Opdracht 1:
Neem de rijen hieronder ongewijzigd over. Begin bij de allereerste rij en stop na de regel waarin "click(x=11, y=228)" staat.

Gekozen stuk:
━━━━━━

1.6.2021   

NL

Publicatieblad van de Europese Unie

C 208/31


P9_TA(2019)0052

Afstandsverkopen en bepaalde binnenlandse leveringen van goederen *

Wetgevingsresolutie van het Europees Parlement van 14 november 2019 over het voorstel voor een richtlijn van de Raad tot wijziging van Richtlijn 2006/112/EG van de Raad van 28 november 2006 wat betreft de bepalingen inzake afstandsverkopen en bepaalde binnenlandse leveringen van goederen (COM(2018)0819 — C8-0017/2019 — 2018/0415(CNS))

(Bijzondere wetgevingsprocedure — raadpleging)

(2021/C 208/07)

Het Europees Parlement,

gezien het voorstel van de Commissie aan de Raad (COM(2018)0819),

gezien artikel 113 van het Verdrag betreffende de werking van de Europese Unie, op grond waarvan het Parlement door de Raad is geraadpleegd (C8-0017/2019),

gezien artikel 82 van zijn Reglement,

gezien het verslag van de Commissie economische en monetaire zaken (A9-0019/2019),

1.

hecht zijn goedkeuring aan het Commissievoorstel, als geamendeerd door het Parlement;

2.

verzoekt de Commissie haar voorstel krachtens artikel 293, lid 2, van het Verdrag betreffende de werking van de Europese Unie dienovereenkomstig te wijzigen;

3.

verzoekt de Raad, wanneer deze voornemens is af te wijken van de door het Parlement goedgekeurde tekst, het Parlement hiervan op de hoogte te stellen;

4.

wenst opnieuw te worden geraadpleegd ingeval de Raad voornemens is ingrijpende wijzigingen aan te brengen in het voorstel van de Commissie;

5.

verzoekt zijn Voorzitter het standpunt van het Parlement te doen toekomen aan de Raad en aan de Commissie alsmede aan de nationale parlementen.

Amendement 1

Voorstel voor een richtlijn

Overweging 1

Door de Commissie voorgestelde tekst

Amendement

(1)

━━━━━━

Beschikbare rijen:
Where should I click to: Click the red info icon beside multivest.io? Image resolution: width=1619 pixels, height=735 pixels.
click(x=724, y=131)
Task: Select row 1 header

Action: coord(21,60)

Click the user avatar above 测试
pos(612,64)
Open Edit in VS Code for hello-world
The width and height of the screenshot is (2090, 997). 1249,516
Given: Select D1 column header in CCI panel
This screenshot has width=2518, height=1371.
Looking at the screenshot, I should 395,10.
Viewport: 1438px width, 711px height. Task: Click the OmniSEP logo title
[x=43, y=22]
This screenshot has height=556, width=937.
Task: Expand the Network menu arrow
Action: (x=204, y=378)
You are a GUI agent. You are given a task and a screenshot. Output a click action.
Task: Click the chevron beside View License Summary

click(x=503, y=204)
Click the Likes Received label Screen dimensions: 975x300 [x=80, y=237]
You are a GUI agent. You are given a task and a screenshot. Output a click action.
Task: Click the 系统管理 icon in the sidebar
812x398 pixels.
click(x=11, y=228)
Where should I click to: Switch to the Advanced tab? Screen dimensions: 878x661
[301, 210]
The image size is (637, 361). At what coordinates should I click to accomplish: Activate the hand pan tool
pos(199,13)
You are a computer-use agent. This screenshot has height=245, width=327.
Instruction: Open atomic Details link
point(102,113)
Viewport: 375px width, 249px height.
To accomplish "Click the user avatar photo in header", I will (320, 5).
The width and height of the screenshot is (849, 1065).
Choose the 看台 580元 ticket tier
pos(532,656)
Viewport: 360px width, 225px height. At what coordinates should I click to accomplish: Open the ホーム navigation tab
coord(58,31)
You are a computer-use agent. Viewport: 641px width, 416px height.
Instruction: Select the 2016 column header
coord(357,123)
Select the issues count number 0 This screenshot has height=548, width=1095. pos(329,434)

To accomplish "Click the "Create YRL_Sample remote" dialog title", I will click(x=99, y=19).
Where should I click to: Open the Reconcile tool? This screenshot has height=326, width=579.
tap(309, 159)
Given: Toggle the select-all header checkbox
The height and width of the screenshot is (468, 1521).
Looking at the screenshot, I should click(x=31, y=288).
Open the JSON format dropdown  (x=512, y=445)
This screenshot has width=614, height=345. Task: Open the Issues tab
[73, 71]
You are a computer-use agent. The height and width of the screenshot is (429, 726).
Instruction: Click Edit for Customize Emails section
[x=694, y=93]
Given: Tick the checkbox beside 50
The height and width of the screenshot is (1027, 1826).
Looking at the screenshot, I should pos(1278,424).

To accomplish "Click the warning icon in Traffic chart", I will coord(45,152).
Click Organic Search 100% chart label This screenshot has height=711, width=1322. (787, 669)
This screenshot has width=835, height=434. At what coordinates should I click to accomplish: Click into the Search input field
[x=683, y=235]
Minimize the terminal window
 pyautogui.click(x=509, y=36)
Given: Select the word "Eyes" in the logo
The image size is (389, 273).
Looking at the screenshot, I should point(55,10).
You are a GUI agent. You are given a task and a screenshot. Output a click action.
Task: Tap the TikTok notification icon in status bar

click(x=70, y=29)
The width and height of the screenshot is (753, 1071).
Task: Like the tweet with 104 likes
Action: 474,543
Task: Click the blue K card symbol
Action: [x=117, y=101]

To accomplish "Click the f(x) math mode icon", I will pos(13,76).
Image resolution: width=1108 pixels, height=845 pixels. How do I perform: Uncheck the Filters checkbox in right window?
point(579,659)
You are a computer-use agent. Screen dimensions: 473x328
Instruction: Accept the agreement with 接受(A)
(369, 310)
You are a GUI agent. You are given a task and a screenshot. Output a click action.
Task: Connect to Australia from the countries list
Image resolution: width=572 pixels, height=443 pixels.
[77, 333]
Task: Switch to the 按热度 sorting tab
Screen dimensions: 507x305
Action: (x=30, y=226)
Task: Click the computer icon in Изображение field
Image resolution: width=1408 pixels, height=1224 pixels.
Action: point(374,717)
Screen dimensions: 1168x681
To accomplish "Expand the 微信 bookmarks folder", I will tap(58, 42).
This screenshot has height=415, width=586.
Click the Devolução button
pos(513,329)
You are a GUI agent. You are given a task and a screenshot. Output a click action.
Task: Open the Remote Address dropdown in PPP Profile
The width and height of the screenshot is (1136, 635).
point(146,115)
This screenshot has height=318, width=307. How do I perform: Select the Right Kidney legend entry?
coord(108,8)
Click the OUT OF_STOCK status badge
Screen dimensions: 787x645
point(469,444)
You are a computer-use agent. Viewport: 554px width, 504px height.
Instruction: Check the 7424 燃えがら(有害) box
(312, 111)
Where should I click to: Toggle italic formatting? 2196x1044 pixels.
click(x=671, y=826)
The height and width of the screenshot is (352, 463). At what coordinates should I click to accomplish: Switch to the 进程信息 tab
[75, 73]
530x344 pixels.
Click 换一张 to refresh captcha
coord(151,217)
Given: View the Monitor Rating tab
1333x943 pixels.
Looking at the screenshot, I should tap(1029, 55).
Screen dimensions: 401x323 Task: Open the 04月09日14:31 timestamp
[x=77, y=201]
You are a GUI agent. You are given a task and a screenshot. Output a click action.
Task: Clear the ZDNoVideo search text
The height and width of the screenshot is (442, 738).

━━━━━━

Opdracht 2:
Schrijf het stuk over afstandsverkopen en binnenlandse leveringen van goederen verder vanaf de plek waar het stopt.

Resultaat 1:
Where should I click to: Click the red info icon beside multivest.io? Image resolution: width=1619 pixels, height=735 pixels.
click(x=724, y=131)
Task: Select row 1 header

Action: coord(21,60)

Click the user avatar above 测试
pos(612,64)
Open Edit in VS Code for hello-world
The width and height of the screenshot is (2090, 997). 1249,516
Given: Select D1 column header in CCI panel
This screenshot has width=2518, height=1371.
Looking at the screenshot, I should 395,10.
Viewport: 1438px width, 711px height. Task: Click the OmniSEP logo title
[x=43, y=22]
This screenshot has height=556, width=937.
Task: Expand the Network menu arrow
Action: (x=204, y=378)
You are a GUI agent. You are given a task and a screenshot. Output a click action.
Task: Click the chevron beside View License Summary

click(x=503, y=204)
Click the Likes Received label Screen dimensions: 975x300 [x=80, y=237]
You are a GUI agent. You are given a task and a screenshot. Output a click action.
Task: Click the 系统管理 icon in the sidebar
812x398 pixels.
click(x=11, y=228)

Resultaat 2:
In Richtlijn 2006/112/EG van de Raad (3), zoals gewijzigd bij Richtlijn (EU) 2017/2455 (4) van de Raad, is bepaald dat indien een belastingplichtige via het gebruik van een elektronische interface, zoals een marktplaats, platform, portaal of soortgelijk middel, hetzij afstandsverkopen van uit een derdelandsgebied of een derde land ingevoerde goederen in zendingen met een intrinsieke waarde van niet meer dan 150 EUR faciliteert, hetzij de levering van goederen binnen de Gemeenschap door een niet in de Gemeenschap gevestigde belastingplichtige aan een niet-belastingplichtige faciliteert, de belastingplichtige die de levering faciliteert, wordt geacht die goederen zelf te hebben ontvangen en geleverd. Aangezien die bepaling een levering opsplitst in twee leveringen, moet worden bepaald aan welke levering de verzending of het vervoer van de goederen moet worden toegerekend teneinde de plaats van levering naar behoren te kunnen bepalen.

(1)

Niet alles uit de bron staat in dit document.